§ Your assignment
An exact copy of every record is needed, with all pictures omitted.

§ Recorded information

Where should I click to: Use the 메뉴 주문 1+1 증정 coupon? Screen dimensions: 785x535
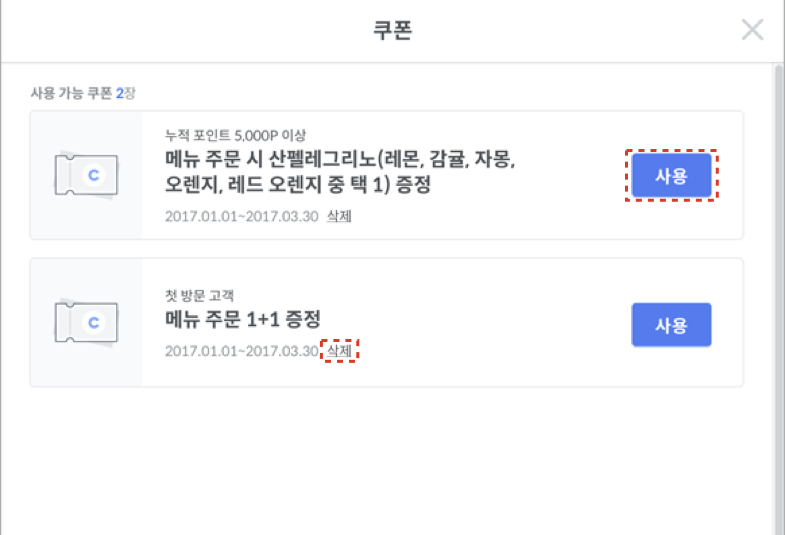671,325
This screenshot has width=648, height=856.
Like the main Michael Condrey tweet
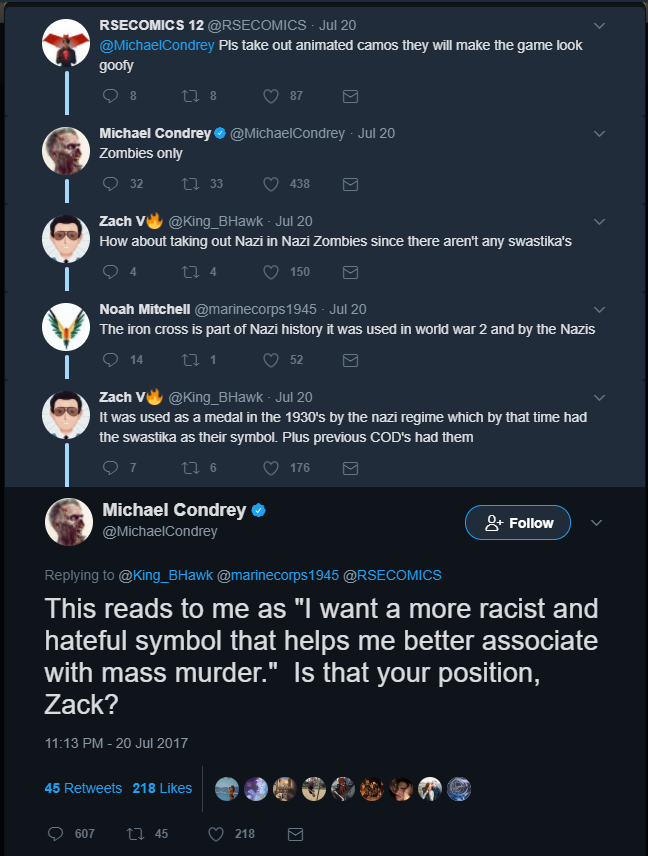216,834
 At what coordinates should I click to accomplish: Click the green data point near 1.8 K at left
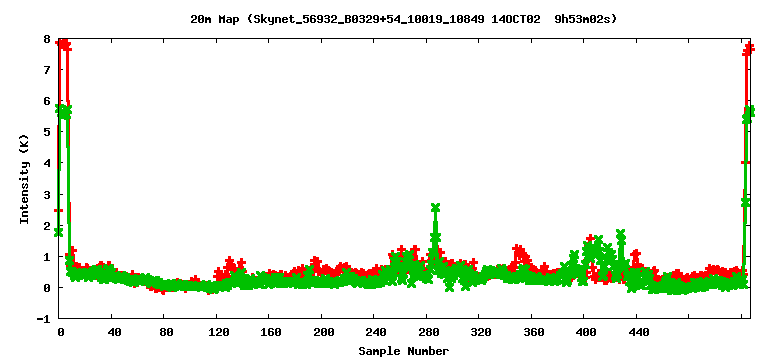pos(59,232)
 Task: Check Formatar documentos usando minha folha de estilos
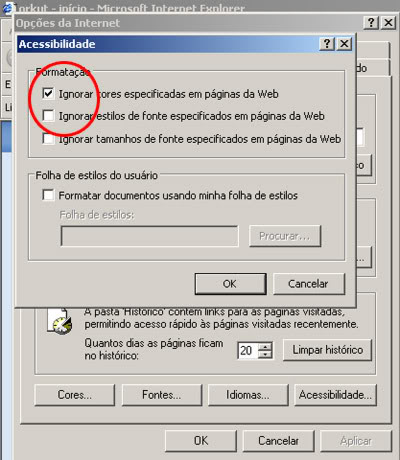click(x=48, y=195)
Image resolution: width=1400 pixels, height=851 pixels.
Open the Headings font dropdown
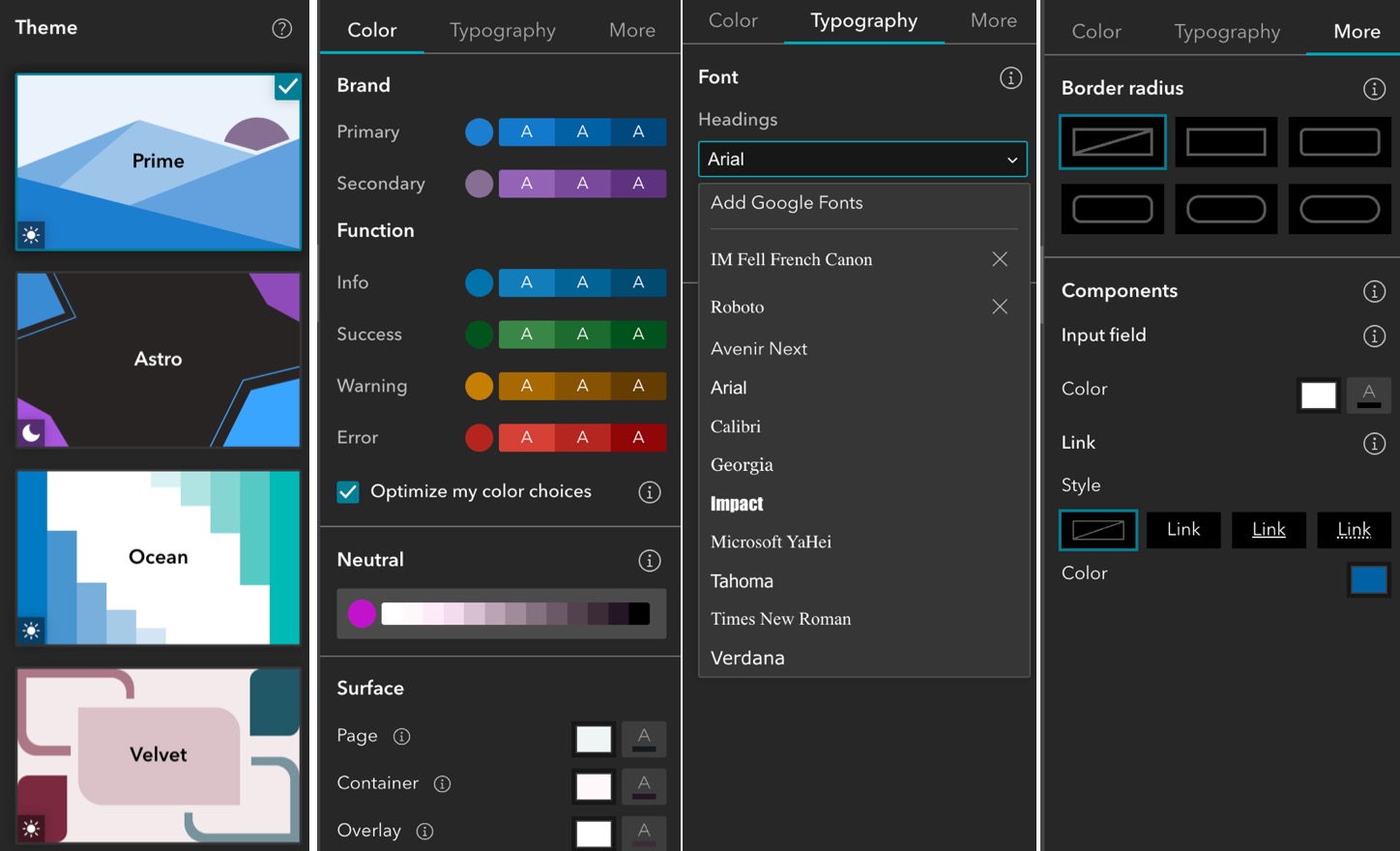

§ Response box
Where should I click to: Use the 메뉴 주문 1+1 증정 coupon? Screen dimensions: 785x535
671,325
This screenshot has width=648, height=856.
Like the main Michael Condrey tweet
216,834
 At what coordinates should I click to accomplish: Click the green data point near 1.8 K at left
pos(59,232)
 Task: Check Formatar documentos usando minha folha de estilos
click(x=48, y=195)
Image resolution: width=1400 pixels, height=851 pixels.
Open the Headings font dropdown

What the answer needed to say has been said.